Heikki Theodor Suolahti (2 February 1920 – 27 December 1936) was a Finnish composer.

Suolahti was born and died in Helsinki, where he studied under Arvo Laitinen in Helsinki from 1929 until his death. In 1935, he composed Sinfonia piccola, which was first performed in February 1938 under Tauno Hannikainen. Hannikainen also orchestrated some of Suolahti's songs. Sinfonia piccola was published in the United States in 1959. When the composer died at the age of 16, none of his works had been performed publicly yet. He left the opera Pärttylin yö and a few other works unfinished.

Suolahti, a huge admirer of Richard Wagner, was promised a trip to the Bayreuth Festival in the summer of 1937, but he died soon after Christmas 1936.

Jean Sibelius was fascinated with Sinfonia piccola and praised it to Suolahti's mother after the composer's untimely death.

Works
The following works are largely unpublished, but are archived at the Helsinki University Library.

Orchestral
 Symphony no.1 in b minor (sinfonia piccola h-molli) (1935)
 Prélude pour petit orchestre dédié à mon père, Op.6
 Fantasia-Impromptu, Op.9 (1932)
 Hades, Op.10 Symphonic poem (1932)

Concerto
 Piano concerto no.1, Op.15 (1934)
  Violin concerto, Op.16 (1934)

__________

§ **Stated exercise a**
Write out the composer biography again, starting with "Suolahti was born" and going on through "composer's untimely death.", and swap "Hannikainen" for "Kajanus" wherever it appears.
The biography of the composer and the records that come after it were taken from separate sources.

__________

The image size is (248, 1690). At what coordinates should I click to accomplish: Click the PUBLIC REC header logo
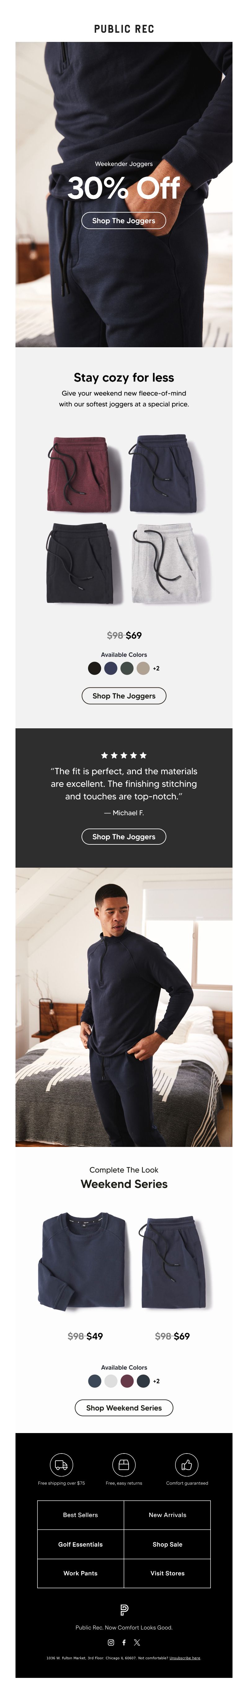(x=124, y=29)
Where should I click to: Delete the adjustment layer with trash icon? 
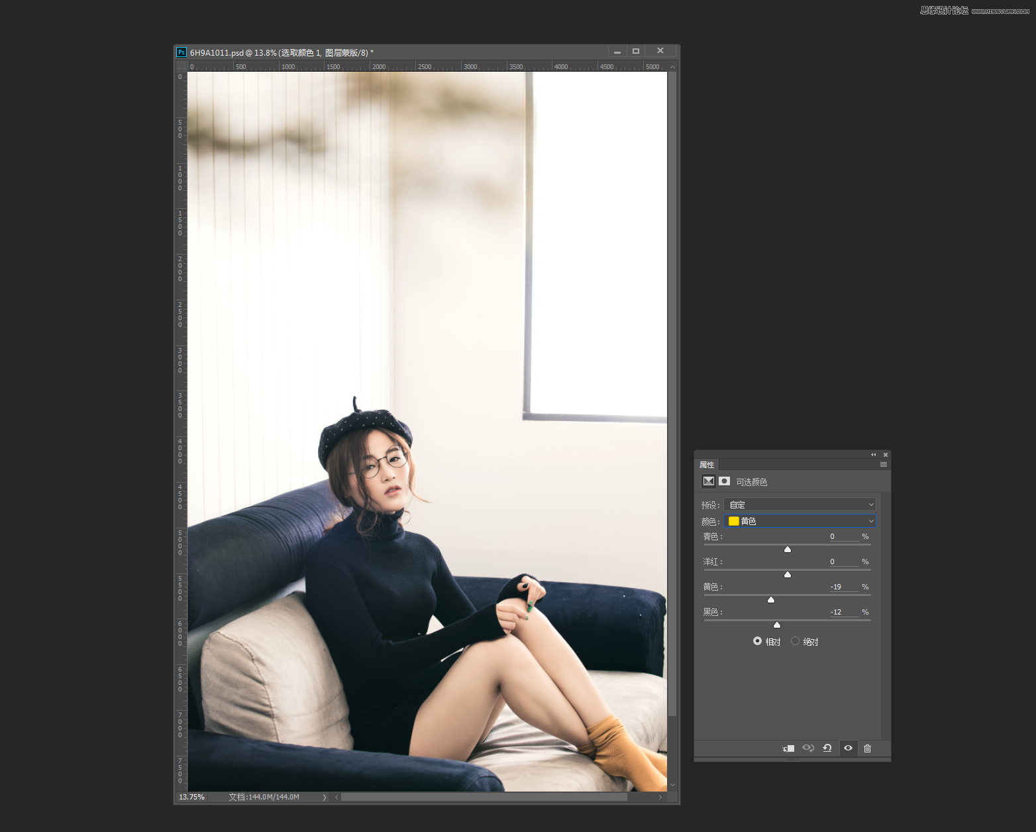pos(867,748)
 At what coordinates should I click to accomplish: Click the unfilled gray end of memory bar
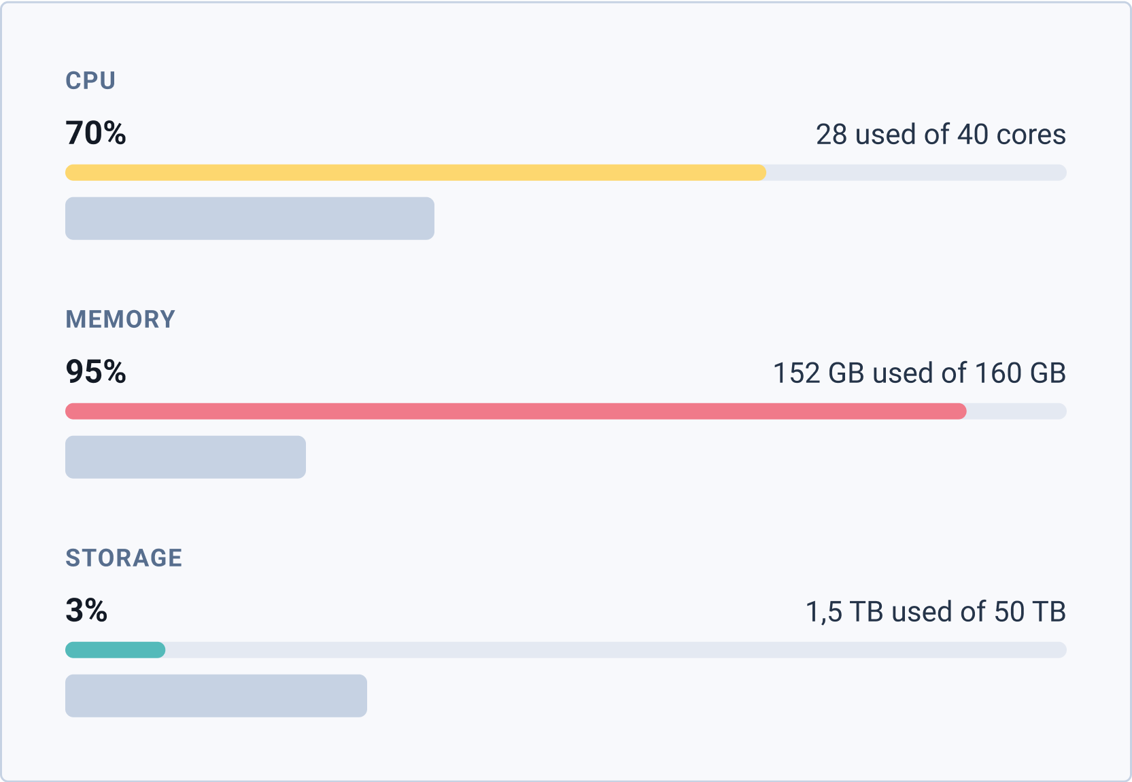click(x=1016, y=411)
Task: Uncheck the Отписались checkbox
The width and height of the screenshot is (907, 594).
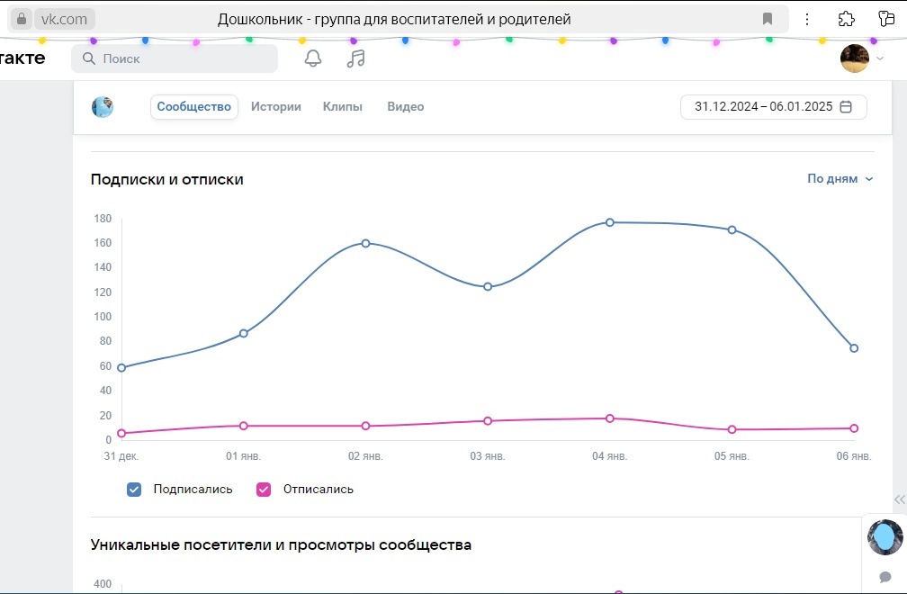Action: 264,490
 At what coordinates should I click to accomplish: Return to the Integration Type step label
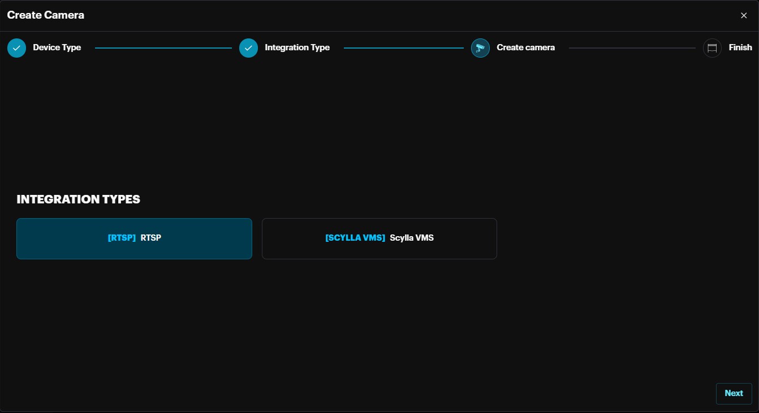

__________

§ **Stated exercise b**
Pull out every line of the records that contains the string "coordinates".

§ **Response a**
Suolahti was born and died in Helsinki, where he studied under Arvo Laitinen in Helsinki from 1929 until his death. In 1935, he composed Sinfonia piccola, which was first performed in February 1938 under Tauno Kajanus. Kajanus also orchestrated some of Suolahti's songs. Sinfonia piccola was published in the United States in 1959. When the composer died at the age of 16, none of his works had been performed publicly yet. He left the opera Pärttylin yö and a few other works unfinished.

Suolahti, a huge admirer of Richard Wagner, was promised a trip to the Bayreuth Festival in the summer of 1937, but he died soon after Christmas 1936.

Jean Sibelius was fascinated with Sinfonia piccola and praised it to Suolahti's mother after the composer's untimely death.

§ **Response b**
The image size is (248, 1690). At what coordinates should I click to accomplish: Click the PUBLIC REC header logo
 At what coordinates should I click to accomplish: Click the unfilled gray end of memory bar
 At what coordinates should I click to accomplish: Return to the Integration Type step label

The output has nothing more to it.